Una volta ho letto da qualche parte che i nomi srilankesi sono così lunghi da mandare in tilt il sistema di gestione degli appuntamenti per il permesso di soggiorno. Il fatto è che in Sri Lanka si utilizza un alfabeto sillabico, composto da 56 lettere, di cui 13 vocali, e il mio nome in quell’alfabeto sarebbe නදීෂා—breve, di tre lettere. Ma nella traslitterazione si sacrifica la brevità a favore di una pronuncia che sia il più fedele possibile all’originale.

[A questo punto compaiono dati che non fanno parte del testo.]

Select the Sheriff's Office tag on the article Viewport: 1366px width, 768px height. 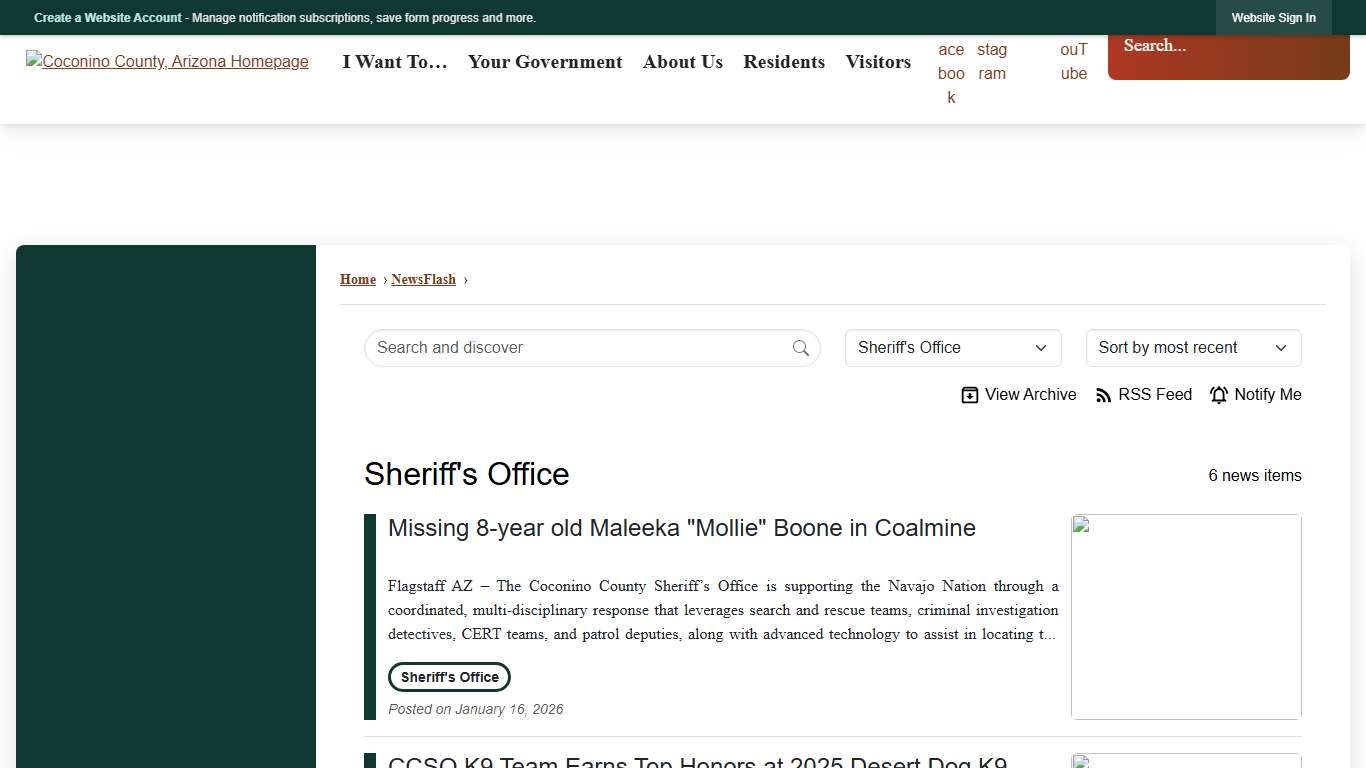coord(448,677)
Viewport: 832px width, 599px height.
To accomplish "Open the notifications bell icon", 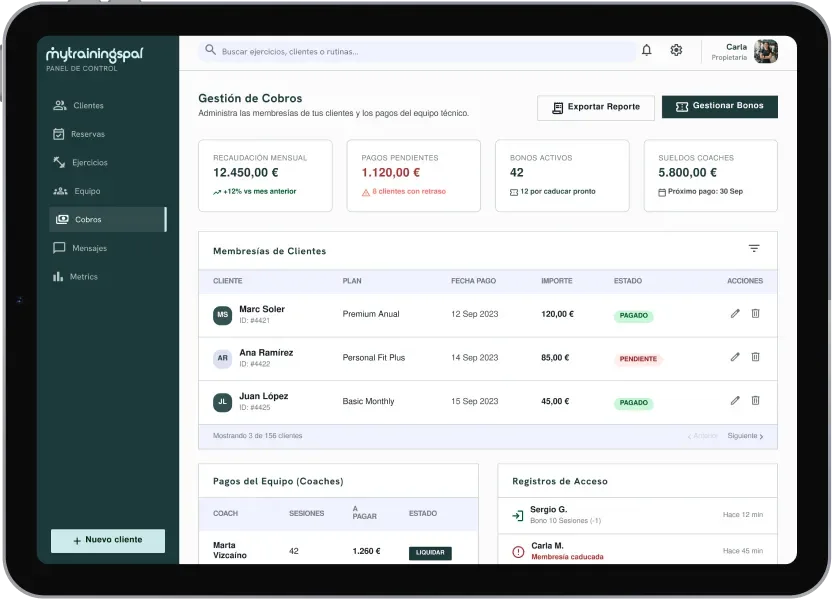I will click(646, 50).
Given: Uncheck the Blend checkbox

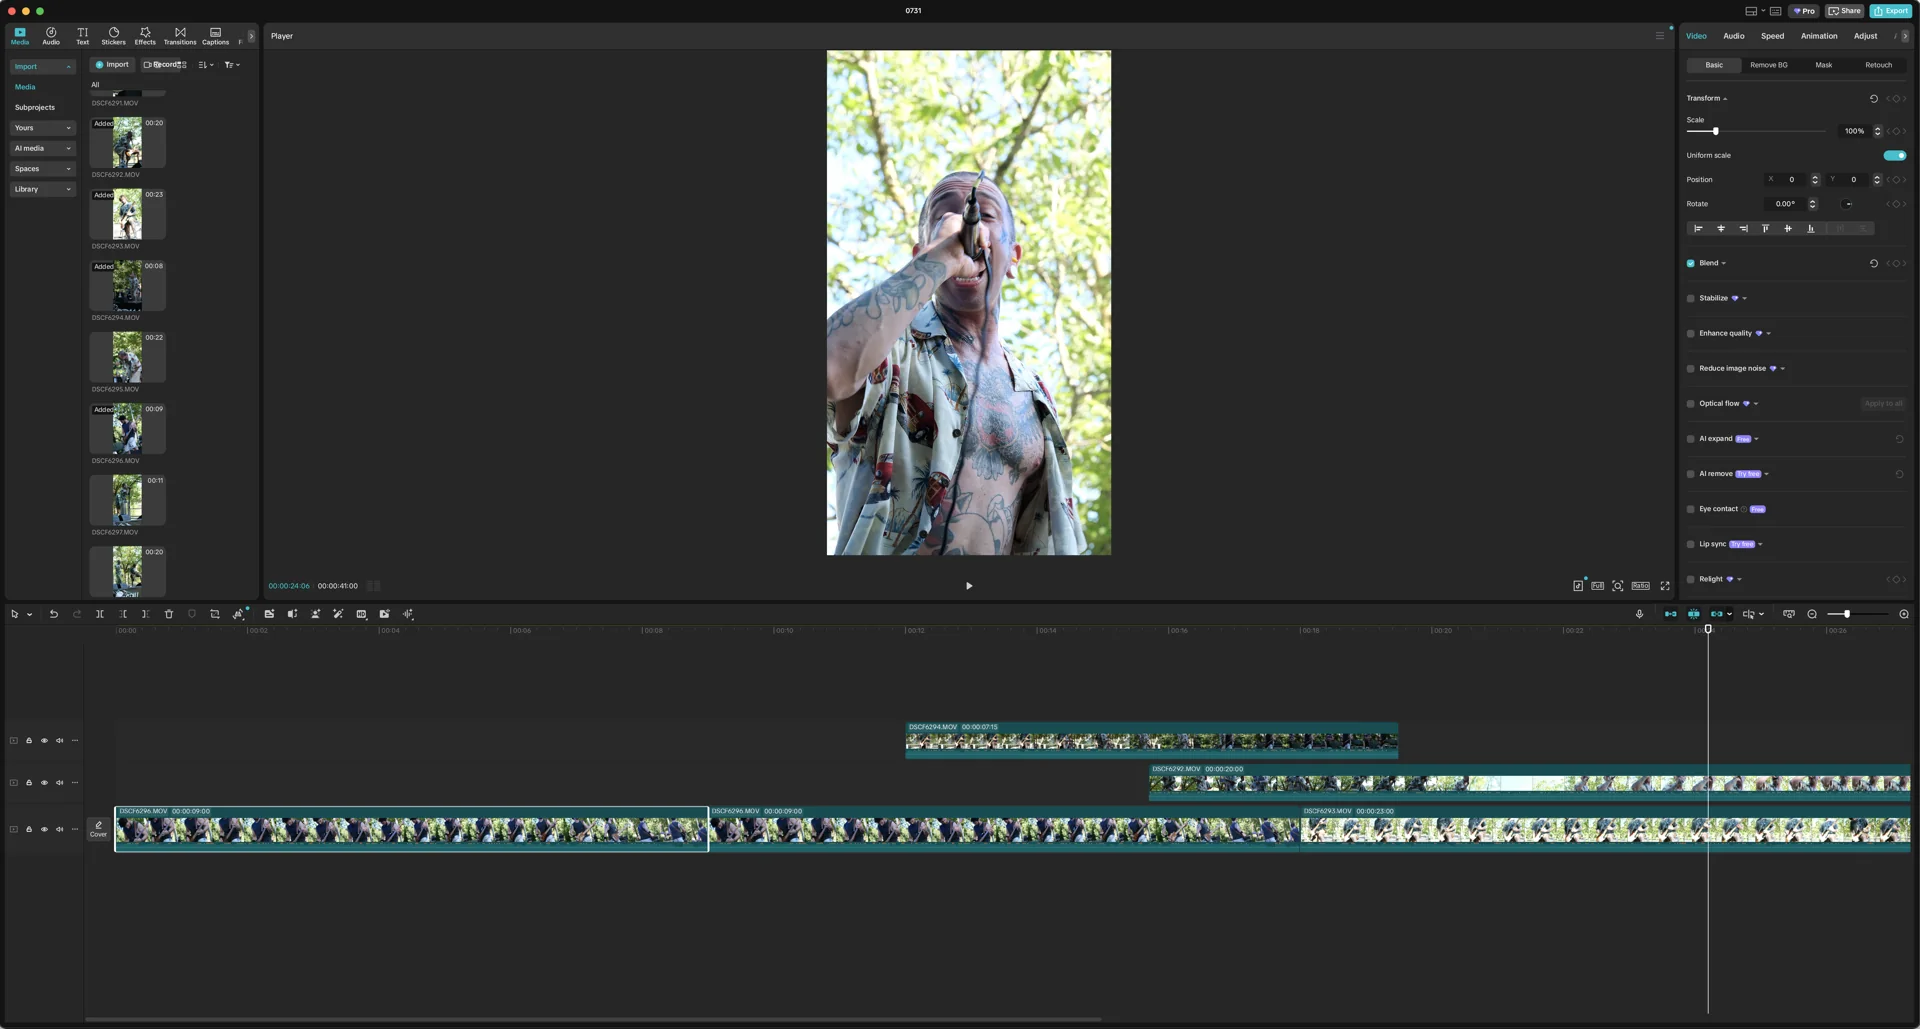Looking at the screenshot, I should 1691,263.
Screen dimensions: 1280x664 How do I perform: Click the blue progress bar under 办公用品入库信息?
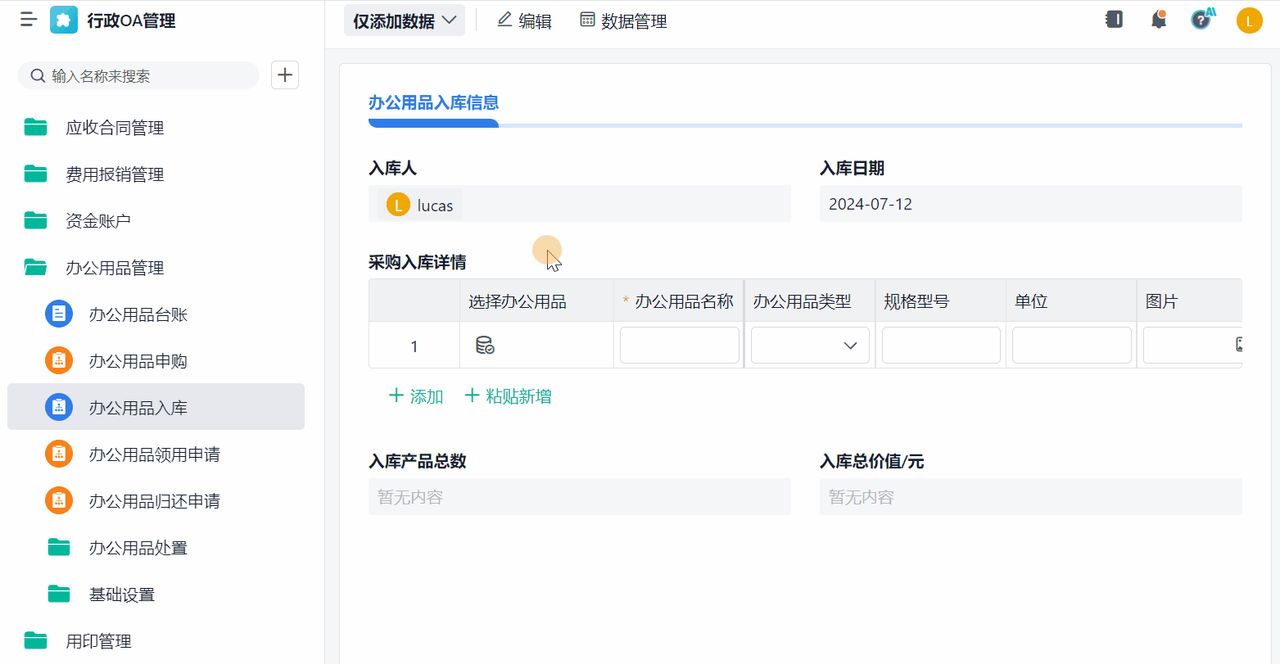433,123
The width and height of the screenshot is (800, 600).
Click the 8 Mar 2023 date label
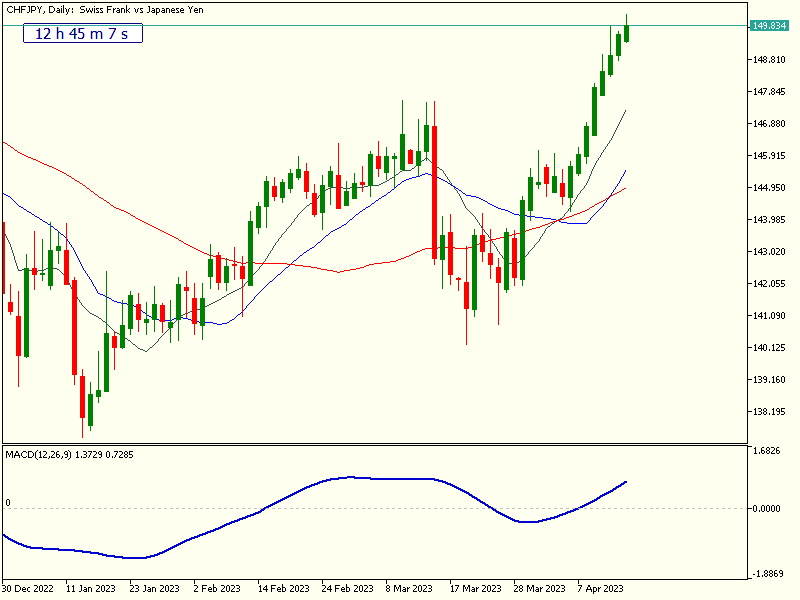(408, 589)
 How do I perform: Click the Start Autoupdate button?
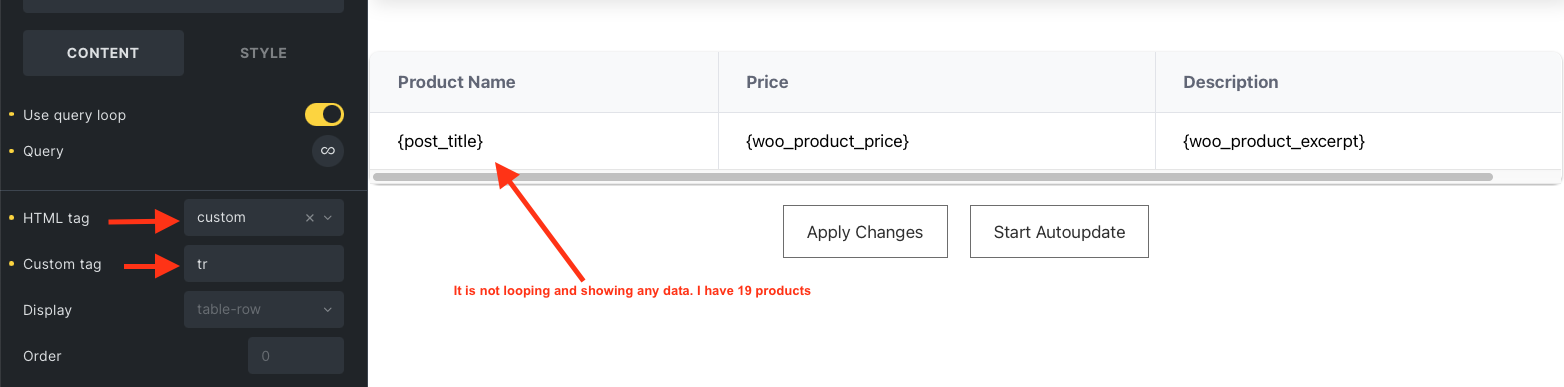[x=1059, y=232]
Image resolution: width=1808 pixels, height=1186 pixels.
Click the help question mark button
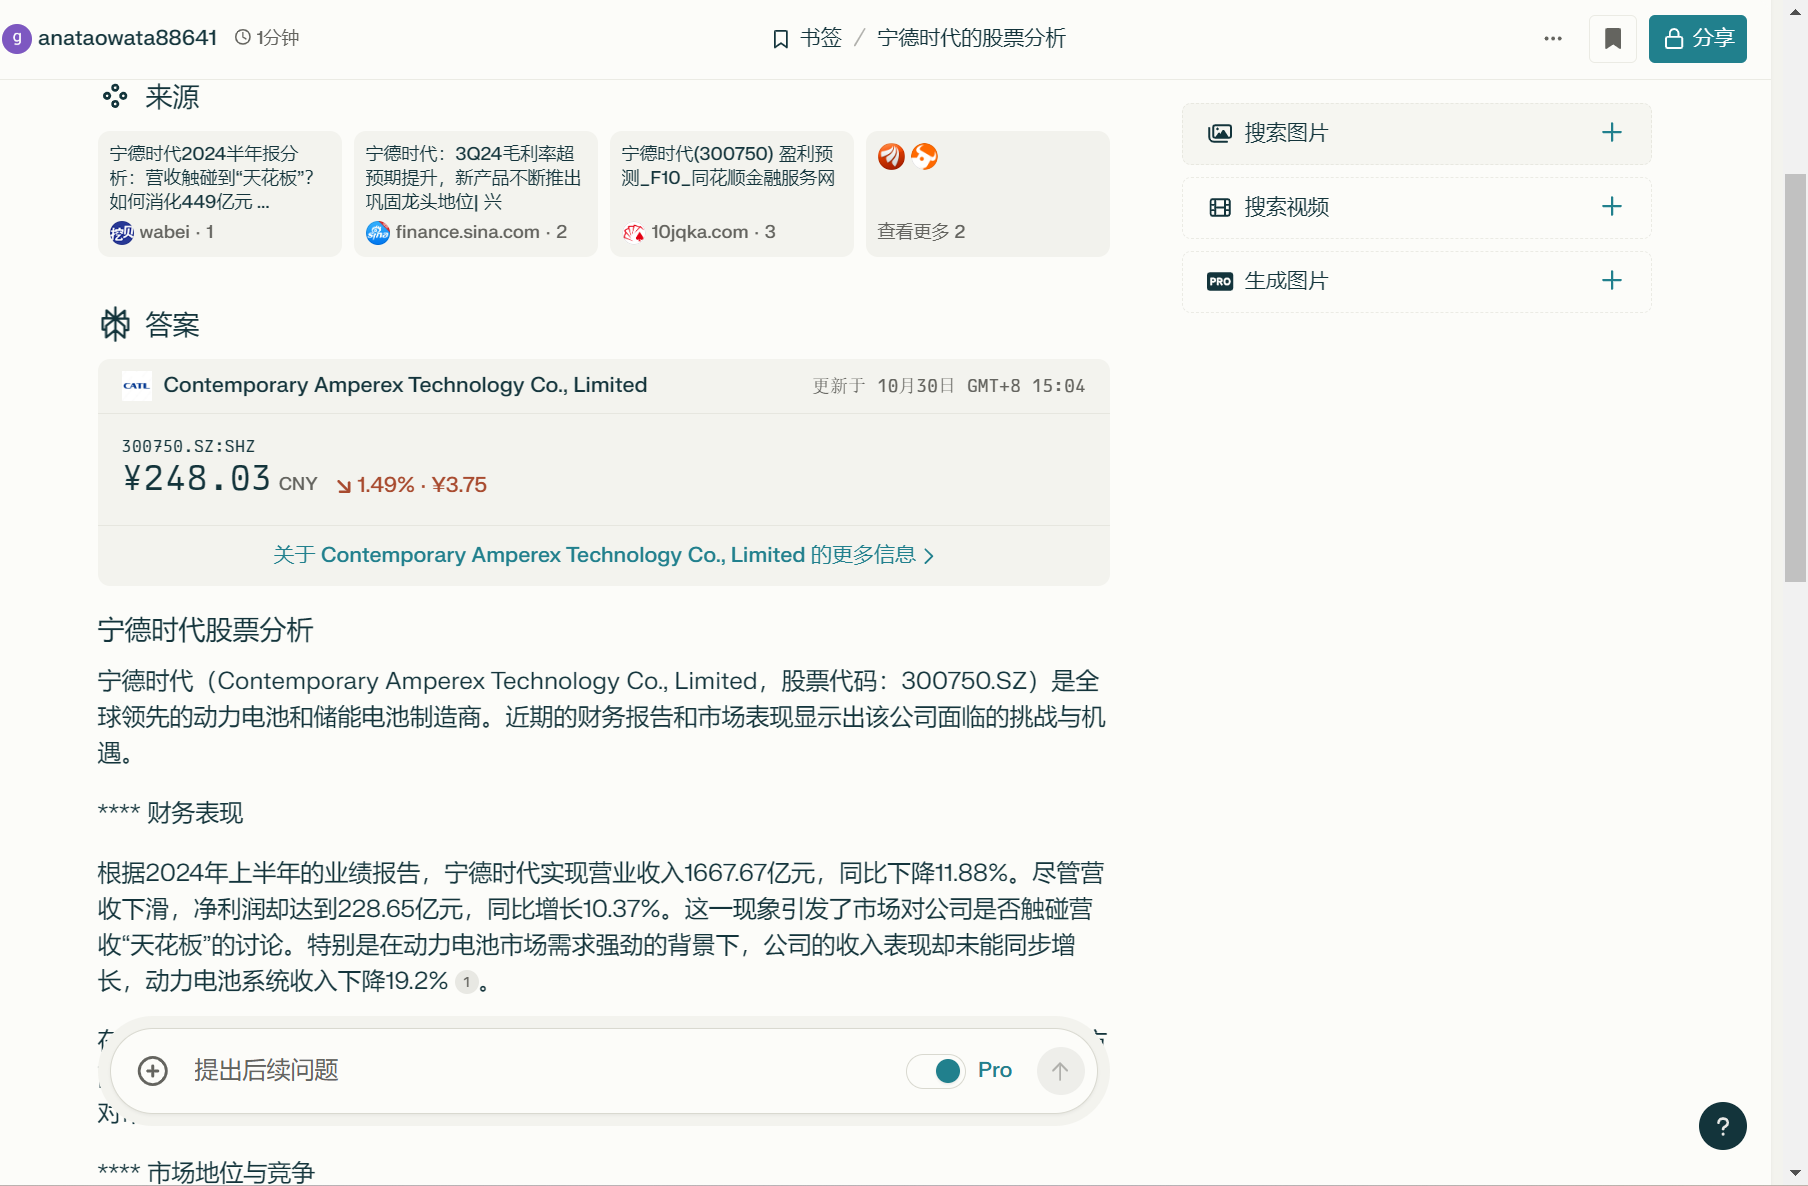coord(1722,1126)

Rifiutarsi di imparare a pronunciare un nome straniero, però, non riguarda solo la complessità o la lunghezza. Riguarda soprattutto il rifiutarsi di riconoscere una parte fondamentale dell’identità di una persona e, in questo senso, la si potrebbe anche considerare una forma di microaggressione che va a ledere la dignità di chi quel nome porta. Succede infatti che le persone con nomi non convenzionali siano stigmatizzate a punto da finire per esserne imbarazzate, o da sentirsi in dovere di cambiarlo pur di essere accettate dall’ambiente in cui si trovano a vivere. Soprattutto, ed è il contesto di questo articolo, quando le persone in questione fanno parte di una minoranza.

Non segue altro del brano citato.